• **Work instructions**
Reproduce the following rows word for word, omitting the pictures.

--- Start of Data for processing ---

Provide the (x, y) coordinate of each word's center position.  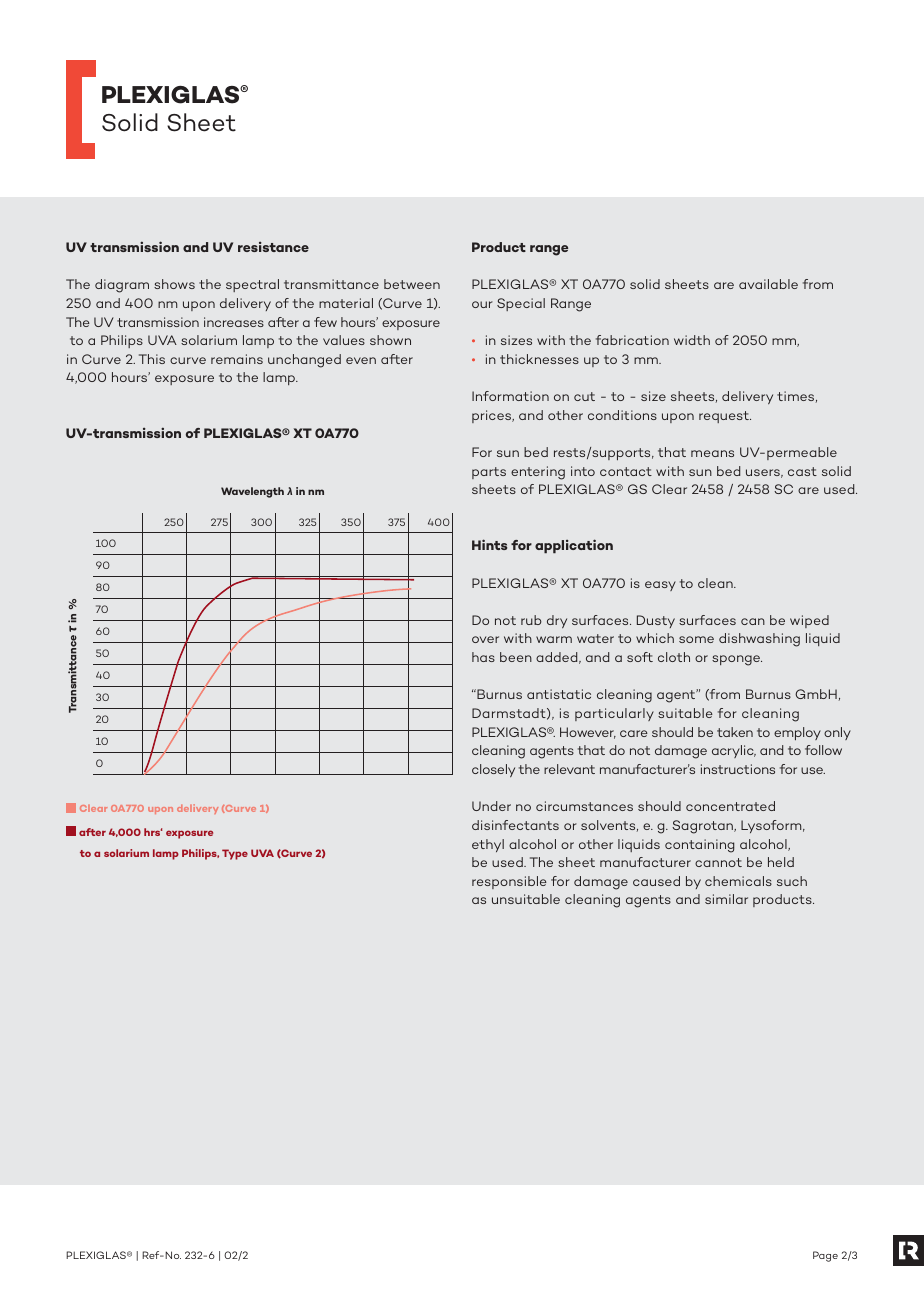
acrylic (734, 751)
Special (521, 304)
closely (493, 770)
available (768, 284)
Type (235, 854)
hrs (153, 832)
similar (726, 899)
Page (825, 1256)
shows (174, 284)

--- End of Data for processing ---

• **Task output**
Provide the (x, y) coordinate of each word's center position.  
acrylic (734, 751)
Special (521, 304)
closely (493, 770)
available (768, 284)
Type (235, 854)
hrs (153, 832)
similar (726, 899)
Page (825, 1256)
shows (174, 284)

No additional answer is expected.